US official's 'quiet diplomacy' led to Warmbier's release

US student suffered 'extensive' brain damage in N. Korea

An American college student who emerged from prison in North Korea in a coma has severe brain damage, but doctors don't know what caused it, a medical team treating him in OH has said. "I think the results speak for themselves", said Mr Warmbier, who also said he never had a face-to-face meeting with Mr Obama but did not confirm any conversations or meetings with then-Secretary of State John Kerry. "What's happened to him is a truly awful thing", Trump said in Miami at the start of a speech on Cuba.

Warmbier slipped into a coma after a tearful public trial in which he was sentenced to 15 years of hard labor for allegedly attempting to steal a political propaganda poster.

North Korean authorities have claimed the youngster contracted botulism after being jailed in March 2016 for stealing a political poster from a hotel, an explanation U.S. medics have cast doubt on. On Thursday, Fred Warmbier addressed reporters wearing that same jacket, and fought back tears as he spoke of it.

The Ohio hospital where Otto was taken has said that he is in stable condition but suffered "severe neurological injury".

On Thursday, they described 22-year-old Otto Warmbier (WORM'-birz) as in a state of "unresponsiveness wakefulness".

Warmbier was arrested on January 2, 2016, while trying to board a plane out of North Korea.
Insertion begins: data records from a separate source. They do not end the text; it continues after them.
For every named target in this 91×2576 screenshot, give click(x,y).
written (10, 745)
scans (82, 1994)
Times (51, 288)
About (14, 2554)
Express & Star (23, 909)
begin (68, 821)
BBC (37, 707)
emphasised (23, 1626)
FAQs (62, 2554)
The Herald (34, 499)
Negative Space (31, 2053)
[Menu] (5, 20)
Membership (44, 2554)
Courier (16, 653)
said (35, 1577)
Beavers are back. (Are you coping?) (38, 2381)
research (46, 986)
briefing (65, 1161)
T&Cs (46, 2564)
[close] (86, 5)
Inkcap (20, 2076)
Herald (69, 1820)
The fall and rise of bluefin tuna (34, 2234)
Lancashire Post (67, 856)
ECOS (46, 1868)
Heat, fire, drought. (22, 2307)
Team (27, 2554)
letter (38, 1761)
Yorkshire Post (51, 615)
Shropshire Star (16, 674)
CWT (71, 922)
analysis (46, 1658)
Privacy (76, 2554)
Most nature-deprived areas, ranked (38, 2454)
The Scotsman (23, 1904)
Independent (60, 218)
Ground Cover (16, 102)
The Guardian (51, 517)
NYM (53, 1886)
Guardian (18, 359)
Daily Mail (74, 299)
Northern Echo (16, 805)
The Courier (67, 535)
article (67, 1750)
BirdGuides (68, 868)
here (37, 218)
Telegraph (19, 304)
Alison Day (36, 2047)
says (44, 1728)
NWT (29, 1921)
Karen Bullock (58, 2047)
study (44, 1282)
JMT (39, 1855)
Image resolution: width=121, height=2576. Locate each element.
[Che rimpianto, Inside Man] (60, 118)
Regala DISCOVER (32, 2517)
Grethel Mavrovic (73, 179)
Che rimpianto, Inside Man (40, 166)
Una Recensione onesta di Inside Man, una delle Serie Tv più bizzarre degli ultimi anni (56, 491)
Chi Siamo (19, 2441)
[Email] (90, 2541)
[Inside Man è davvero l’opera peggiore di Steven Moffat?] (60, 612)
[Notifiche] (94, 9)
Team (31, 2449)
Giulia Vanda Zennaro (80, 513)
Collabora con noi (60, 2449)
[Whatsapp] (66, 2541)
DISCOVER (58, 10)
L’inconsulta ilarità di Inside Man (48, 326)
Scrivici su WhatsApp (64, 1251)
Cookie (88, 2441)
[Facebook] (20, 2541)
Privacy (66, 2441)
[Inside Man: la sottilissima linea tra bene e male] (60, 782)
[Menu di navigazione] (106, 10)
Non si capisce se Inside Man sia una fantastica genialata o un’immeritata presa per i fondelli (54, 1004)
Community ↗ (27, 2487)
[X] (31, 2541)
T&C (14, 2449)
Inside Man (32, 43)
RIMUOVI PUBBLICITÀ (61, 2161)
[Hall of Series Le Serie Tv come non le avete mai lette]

A family friend, Michael Forsythe, said on Wednesday that the situation was kind of like the "elephant in the room" - everyone shared the family's grief, but no one wanted to bring it up. "But what they do is they provide fodder for the North Koreans and my son happened to become fodder for the North Koreans", Fred Warmbier said.

A US diplomat who traveled to North Korea to secure American college student Otto Warmbier's (WORM'-birz) release also was able to make contact with three other Americans detained there.

Three American citizens remain prisoners in North Korea.

"I have proposed that as of today", Richardson said, adding that he argued in the letter it was in North Korea's interest to free the detainees unconditionally, "in the light of its failure to properly take care and handle" Warmbier's case.

FILE - In this February 20, 2016, file photo, North Korean children attend a ski class at the Masik Pass Ski Resort in Wonsan, North Korea.

One of the most puzzling aspects is why North Korea held onto Warmbier for 15 months after he fell into a coma - something that no doubt worsened his condition and that would have proven expensive and hard to treat for a country with few medical resources.

A former teacher of an American college student released by North Korea in a coma says he's a fighter and believes he'll do everything he can to recover.

FILE - In this March 16, 2016, file photo, American student Otto Warmbier, center, is escorted at the Supreme Court in Pyongyang, North Korea.

Cardiac arrest in young, healthy people is rare and generally caused by either intoxication or traumatic injury, Dr. Jordan Bonomo, a specialist in neurosurgery and neurocritical care at the University of Cincinnati Medical Center, said at the news conference.

Otto Warmbier's father, Frank Warmbier, addressed the media earlier in the day, saying it was "bittersweet" to have his son home. When asked if he had spoken to Trump about his trip, Rodman said, "Well, I'm pretty sure he's pretty much happy with the fact that I'm over here trying to accomplish something that we both need".

Bill Richardson, a former US ambassador to the United Nations, called for an investigation into what happened to Warmbier.

The father says that he and his wife, Cindy, only learned of their son's condition last week.

The Trump administration issued repeated warnings to North Korea's government for its missile program.